東証1部上場の鋼材・販売加工会社「小野建」(北九州市小倉北区)の正社員だった男性がうつ病を発症し、47歳で自ら命を絶ったのは過重な業務が原因だとして、男性の遺族が慰謝料や逸失利益など約1億円の損害賠償を求め、近く福岡地裁に提訴する。福岡東労働基準監督署が労災認定していた。
特集「小さないのち」
男性は福岡県内に住んでいた園田耕治さん。遺族側によると、耕治さんは1991年に同社に入社し、96年以降は福岡市東区の福岡支店で勤務していた。2014年4月ごろに不眠を訴え、翌月から休職。15年6月、自宅マンションから飛び降りて亡くなった。

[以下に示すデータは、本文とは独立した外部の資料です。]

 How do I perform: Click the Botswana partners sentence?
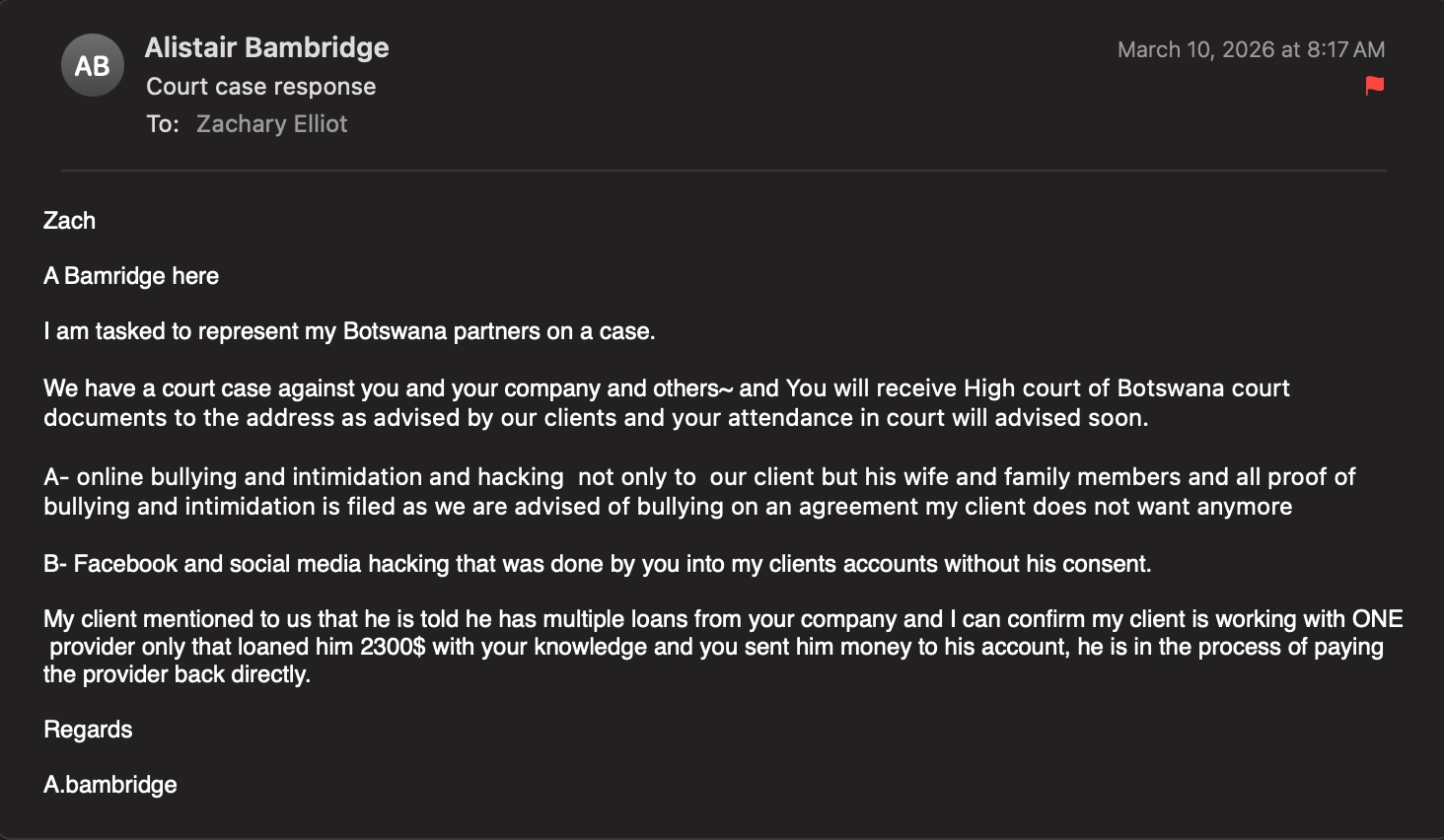coord(349,331)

労基署は17年8月、仕事が原因でうつ病を発症したとして労災と認定。13年12月に同僚が異動することになって以降、園田さんが未経験の経理業務を引き継いだことなどから業務量が急激に増え、発病前1カ月間の時間外労働が133時間を超えていたと判断した。
遺族側は今年6月、同社に損害賠償のほか、謝罪と再発防止を要求。しかし、同社が「死亡は業務に起因するものではないと考えており、応じかねる」などと拒否したため、提訴することを決めた。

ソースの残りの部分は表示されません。